Nuorgam is located in the municipality of Utsjoki, situated on the Teno (Tana) river, opposite of the Njuorggánvárri estuary in Norway. Located 500 km above the Arctic Circle, it is the northernmost settlement of Finland and the European Union.

=== Climate ===

Climate data for Utsjoki Nuorgam (1991–2020 normals, records 1970–present)
| Month | Jan | Feb | Mar | Apr | May | Jun | Jul | Aug | Sep | Oct | Nov | Dec | Year |
| Record high °C (°F) | 6.9 (44.4) | 6.6 (43.9) | 7.0 (44.6) | 14.3 (57.7) | 29.6 (85.3) | 31.7 (89.1) | 32.5 (90.5) | 30.7 (87.3) | 23.8 (74.8) | 14.4 (57.9) | 10.8 (51.4) | 8.3 (46.9) | 32.5 (90.5) |
| Mean daily maximum °C (°F) | −6.6 (20.1) | −6.4 (20.5) | −2.6 (27.3) | 2.4 (36.3) | 8.0 (46.4) | 13.4 (56.1) | 17.3 (63.1) | 15.3 (59.5) | 10.6 (51.1) | 3.1 (37.6) | −2.2 (28.0) | −4.3 (24.3) | 4.0 (39.2) |
| Daily mean °C (°F) | −11.9 (10.6) | −11.4 (11.5) | −7.2 (19.0) | −1.8 (28.8) | 4.1 (39.4) | 9.0 (48.2) | 12.6 (54.7) | 10.8 (51.4) | 6.6 (43.9) | 0.1 (32.2) | −5.9 (21.4) | −8.9 (16.0) | −0.3 (31.5) |
| Mean daily minimum °C (°F) | −16.1 (3.0) | −15.5 (4.1) | −12.1 (10.2) | −6.1 (21.0) | 0.3 (32.5) | 5.2 (41.4) | 8.4 (47.1) | 7.0 (44.6) | 3.0 (37.4) | −2.8 (27.0) | −9.6 (14.7) | −13.1 (8.4) | −4.3 (24.3) |
| Record low °C (°F) | −45.1 (−49.2) | −42.9 (−45.2) | −39.0 (−38.2) | −30.4 (−22.7) | −19.2 (−2.6) | −2.4 (27.7) | 0.2 (32.4) | −4.3 (24.3) | −10.0 (14.0) | −24.6 (−12.3) | −33.9 (−29.0) | −37.5 (−35.5) | −45.1 (−49.2) |
Source 1: FMI normals 1991–2020
Source 2: Record highs and lows

== Demographics ==
As of 2025, the population of Nuorgam was approximately 200 people.
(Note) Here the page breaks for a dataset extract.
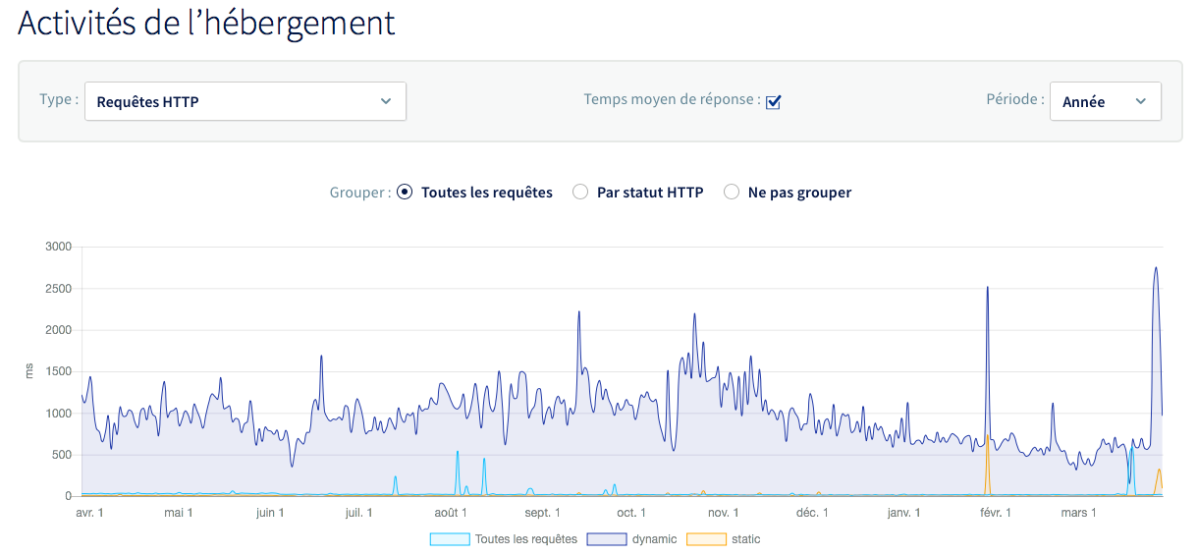
Task: Expand the Période dropdown set to Année
Action: pyautogui.click(x=1105, y=101)
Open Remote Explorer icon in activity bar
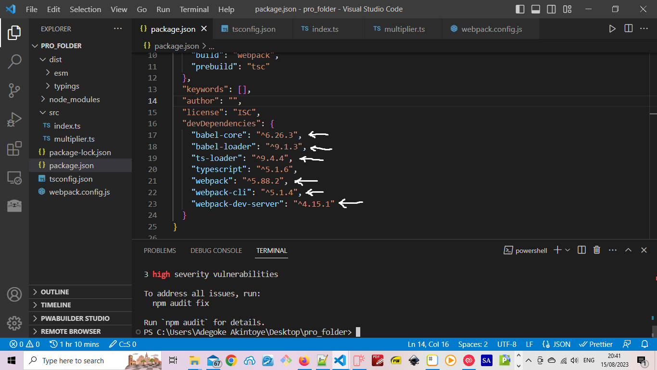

Northern Sámi, Finnish, and Norwegian are spoken among the local populace.

== Economy ==
The local economy is a mix of traditional jobs like hunting, fishing, and cattle farming, and modern initiatives like cross-border trade and tourism. The village is reportedly fully employed, with many residents having jobs in Norway.

== Transport ==
Ivalo Airport and Kirkenes Airport (in Norway) have flights to and from Nuorgam. The village can also be accessed by road, and a number of Finnish accommodation companies offer transport there.

== In popular culture ==
The Finnish action film Sisu, directed by Jalmari Helander, was filmed mainly in Nuorgam in 2021. Set during the Lapland War of World War II, producer Petri Jokiranta commented that the remoteness of the village in the Finnish tundra provided an ideal setting, as was the abandoned Kaamanen Airport for some scenes in particular. Locals were involved in the film's production and gave permission for film sets to be built in the village.